» Prompt
Among the lines of the records, find all that carry the word "изделия" and copy them.
-- Exercise input follows --
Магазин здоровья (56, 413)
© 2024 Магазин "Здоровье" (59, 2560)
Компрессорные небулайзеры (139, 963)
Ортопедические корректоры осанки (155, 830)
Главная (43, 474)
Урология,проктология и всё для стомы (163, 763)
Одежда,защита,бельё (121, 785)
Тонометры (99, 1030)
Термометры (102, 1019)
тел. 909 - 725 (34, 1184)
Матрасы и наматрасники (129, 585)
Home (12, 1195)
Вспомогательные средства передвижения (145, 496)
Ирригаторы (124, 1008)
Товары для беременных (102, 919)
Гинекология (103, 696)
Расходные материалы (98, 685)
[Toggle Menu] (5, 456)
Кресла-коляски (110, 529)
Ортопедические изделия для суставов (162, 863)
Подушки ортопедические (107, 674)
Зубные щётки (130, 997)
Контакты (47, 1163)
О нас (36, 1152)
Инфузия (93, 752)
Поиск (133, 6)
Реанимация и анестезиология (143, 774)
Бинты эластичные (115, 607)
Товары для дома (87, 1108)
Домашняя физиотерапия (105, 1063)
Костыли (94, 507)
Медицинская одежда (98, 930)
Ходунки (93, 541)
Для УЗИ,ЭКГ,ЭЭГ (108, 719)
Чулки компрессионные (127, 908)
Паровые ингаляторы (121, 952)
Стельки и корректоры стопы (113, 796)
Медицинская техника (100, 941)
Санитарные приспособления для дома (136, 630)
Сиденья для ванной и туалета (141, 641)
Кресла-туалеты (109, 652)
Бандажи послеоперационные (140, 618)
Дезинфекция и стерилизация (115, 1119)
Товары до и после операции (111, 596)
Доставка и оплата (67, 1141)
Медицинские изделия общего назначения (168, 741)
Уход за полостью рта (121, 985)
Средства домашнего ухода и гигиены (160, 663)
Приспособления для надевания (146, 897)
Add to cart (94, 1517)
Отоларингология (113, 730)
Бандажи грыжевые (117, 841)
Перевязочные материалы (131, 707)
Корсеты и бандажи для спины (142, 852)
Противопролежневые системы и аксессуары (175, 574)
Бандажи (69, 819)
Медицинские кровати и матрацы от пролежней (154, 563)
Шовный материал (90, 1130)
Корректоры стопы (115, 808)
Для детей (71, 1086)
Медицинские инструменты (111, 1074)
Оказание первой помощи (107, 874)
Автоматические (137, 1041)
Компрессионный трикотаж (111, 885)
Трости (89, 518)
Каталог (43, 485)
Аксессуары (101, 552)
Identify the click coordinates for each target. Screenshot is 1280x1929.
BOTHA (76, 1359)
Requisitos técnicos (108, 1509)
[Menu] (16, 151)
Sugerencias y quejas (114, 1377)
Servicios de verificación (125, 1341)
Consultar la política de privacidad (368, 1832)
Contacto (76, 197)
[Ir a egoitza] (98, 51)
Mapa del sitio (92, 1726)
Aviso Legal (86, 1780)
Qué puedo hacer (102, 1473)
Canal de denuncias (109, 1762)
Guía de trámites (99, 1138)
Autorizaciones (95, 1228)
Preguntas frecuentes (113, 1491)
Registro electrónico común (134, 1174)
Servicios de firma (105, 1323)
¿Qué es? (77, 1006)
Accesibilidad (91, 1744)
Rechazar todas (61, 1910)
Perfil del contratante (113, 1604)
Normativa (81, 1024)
-- Exercise input concluded --
» Response to this exercise
Ортопедические изделия для суставов (162, 863)
Медицинские изделия общего назначения (168, 741)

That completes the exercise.